Il presidente Barack Obama ha indetto per domani, il giorno stesso in cui scade il tempo a disposizione per la trattativa e scattano i tagli, un primo faccia a faccia con i leader del Congresso, ma nessuno si aspetta che i cinque partecipanti (Obama, il presidente della Camera John Boehner e i leader di maggioranza e minoranza a Camera e Senato) arrivino a un accordo dell’ultimo minuto. Secondo i Repubblicani, che pure parteciperanno, la richiesta di incontro è pure teatro, un’occasione per il presidente di fare quello che il pubblico si aspetta che faccia.

Nel frattempo prosegue lo scambio di accuse reciproche. “Possiamo fare in modo che le riduzioni della spesa siano portate avanti in modo intelligente oppure possiamo lasciare che scattino i tagli voluti da Obama”, ha detto il capo dei repubblicani al Senato Mitch McConnell, facendo riferimento al fatto che il “sequester” è stato introdotto proprio dal presidente nell’accordo dell’agosto 2011 sull’innalzamento del tetto del debito per forzare la mano ai repubblicani sulla necessità di un piano per la riduzione del disavanzo dello Stato.

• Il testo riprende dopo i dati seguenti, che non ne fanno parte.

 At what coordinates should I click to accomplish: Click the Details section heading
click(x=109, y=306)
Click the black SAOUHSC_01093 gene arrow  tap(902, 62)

La Casa Bianca, invece, cerca di dimostrare che è l’intransigenza dei repubblicani a creare una crisi che rischia di mettere a repentaglio una ripresa ancora fragile. “Speriamo che i leader Repubblicani comincino a rispondere alla volontà degli americani”, ha detto ieri il portavoce del presidente Jay Carney, forte del fatto che Obama ha alcuni punti di vantaggio: l’approvazione nei suoi confronti è più alta di quella verso il Congresso, ha ottenuto la rielezione proprio facendo campagna elettorale su un piano per ridurre il deficit non basato solamente su tagli della spesa e, come presidente, le sue parole hanno una risonanza che quelle dei Repubblicani non hanno.